While that issue hasn’t yet risen to the formal dispute stage, the Office of the U.S. Trade Representative (USTR) filed in May 2021 its first request for a dispute settlement panel under the USMCA to hear U.S. dairy producers’ claims that Canada’s set-asides for domestic dairy producers violate the agreement.
The most rigorous tests of USMCA’s enforcement and dispute resolution process will likely center Mexican workers’ wages, working conditions and collective bargaining rights. As U.S. Trade Representative Katherine Tai said in the Wilson Center webinar, the USMCA’s cross-border labor standards are the strongest “in any trade agreement ever [and were designed to] create a race to the top.” The agreement includes a rule that requires at least 40% of the content of automobiles be produced by workers earning at least $16 per hour—a provision that if enforced will result in large wage increases for many Mexican workers in the auto parts factories. The current federal minimum wages in Mexico are $7 to $11 per day depending on the occupation and location.
USMCA also allows any member of the public in any of the three countries to raise complaints about labor issues and workers’ right in another country. If a government decides the complaint has merit, a Rapid Response Mechanism is triggered that could ultimately deny a “covered facility” the right to trade until the issues are remedied.

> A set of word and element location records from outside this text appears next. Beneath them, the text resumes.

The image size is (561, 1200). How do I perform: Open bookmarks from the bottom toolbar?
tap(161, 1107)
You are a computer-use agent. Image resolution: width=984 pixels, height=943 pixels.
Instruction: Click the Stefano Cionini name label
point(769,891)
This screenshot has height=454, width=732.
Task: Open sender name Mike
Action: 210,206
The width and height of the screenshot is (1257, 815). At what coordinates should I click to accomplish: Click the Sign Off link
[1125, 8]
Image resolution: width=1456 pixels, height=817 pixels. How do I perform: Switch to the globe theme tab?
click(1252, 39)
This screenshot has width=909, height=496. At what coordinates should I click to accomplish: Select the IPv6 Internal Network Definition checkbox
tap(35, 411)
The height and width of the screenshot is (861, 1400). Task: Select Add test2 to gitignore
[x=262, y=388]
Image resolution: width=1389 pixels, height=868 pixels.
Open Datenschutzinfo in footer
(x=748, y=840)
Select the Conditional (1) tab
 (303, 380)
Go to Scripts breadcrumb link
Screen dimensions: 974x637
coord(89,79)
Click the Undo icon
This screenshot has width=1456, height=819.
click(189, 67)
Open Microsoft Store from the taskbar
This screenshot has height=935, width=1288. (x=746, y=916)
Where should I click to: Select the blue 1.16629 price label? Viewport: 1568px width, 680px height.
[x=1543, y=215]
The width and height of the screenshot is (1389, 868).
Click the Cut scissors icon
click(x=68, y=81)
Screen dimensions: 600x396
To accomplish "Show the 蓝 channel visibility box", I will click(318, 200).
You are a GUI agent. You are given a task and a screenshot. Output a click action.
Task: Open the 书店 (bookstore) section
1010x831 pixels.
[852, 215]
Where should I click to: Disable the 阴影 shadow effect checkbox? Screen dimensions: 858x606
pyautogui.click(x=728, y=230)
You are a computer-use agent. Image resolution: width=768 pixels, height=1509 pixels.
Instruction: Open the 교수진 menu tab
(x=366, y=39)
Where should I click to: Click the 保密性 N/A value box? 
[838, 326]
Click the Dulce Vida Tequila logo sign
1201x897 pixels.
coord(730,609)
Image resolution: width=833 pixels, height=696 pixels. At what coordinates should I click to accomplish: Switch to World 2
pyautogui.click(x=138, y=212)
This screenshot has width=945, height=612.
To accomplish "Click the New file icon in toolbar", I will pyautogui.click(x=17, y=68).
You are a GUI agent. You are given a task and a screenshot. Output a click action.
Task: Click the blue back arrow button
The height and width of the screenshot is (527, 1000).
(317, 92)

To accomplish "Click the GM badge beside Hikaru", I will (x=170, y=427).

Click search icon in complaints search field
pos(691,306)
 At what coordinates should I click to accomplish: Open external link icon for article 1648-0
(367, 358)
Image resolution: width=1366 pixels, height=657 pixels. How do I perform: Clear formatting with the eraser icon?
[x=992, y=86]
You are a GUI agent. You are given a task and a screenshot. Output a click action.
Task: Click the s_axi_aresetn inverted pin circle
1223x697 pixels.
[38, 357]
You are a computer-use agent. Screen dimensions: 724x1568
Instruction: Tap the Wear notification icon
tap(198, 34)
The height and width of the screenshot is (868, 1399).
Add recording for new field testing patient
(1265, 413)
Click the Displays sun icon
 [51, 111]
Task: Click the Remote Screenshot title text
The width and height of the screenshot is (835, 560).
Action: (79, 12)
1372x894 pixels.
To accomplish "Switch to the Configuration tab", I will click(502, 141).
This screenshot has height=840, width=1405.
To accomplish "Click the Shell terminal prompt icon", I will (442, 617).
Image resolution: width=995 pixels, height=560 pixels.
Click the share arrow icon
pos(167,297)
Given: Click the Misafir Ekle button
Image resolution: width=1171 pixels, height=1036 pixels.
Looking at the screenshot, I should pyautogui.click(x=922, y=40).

Mexico is already the target of two U.S. Rapid Response complaints, according to Politico: one from the Labor Department’s international division and one from USTR. Politico also reports that Mexico has raised concerns about the treatment of migrant workers in U.S. meatpacking and agricultural sectors. But Mexico will likely face the most challenges in complying with USMCA labor rules.
Under the Trump and Biden administrations, the U.S. Labor Department called Mexico’s pro-business unions “protection unions” and said they deprive workers of fundamental rights. While the department credits AMLO for enacting “labor justice reform” in 2019, it says authentic “democratic worker organizations” still can’t compete with entrenched protection unions. The department will spend $130 million over the next four years to “support the Government of Mexico to implement labor reform, strengthen labor standards to protect workers, promote acceptable conditions of work, and address risks of child labor and forced labor.”
These challenges notwithstanding, it appears that USMCA will provide a tremendous boost to development of a North American or Pan-American based supply chains. “Supply chain leaders … are looking to de-risk and shrink [their] global supply chains to achieve improved predictability and resiliency,” said KCS’s Ottensmeyer at the Wilson Center webinar. “We have a fantastic opportunity with USMCA in place.”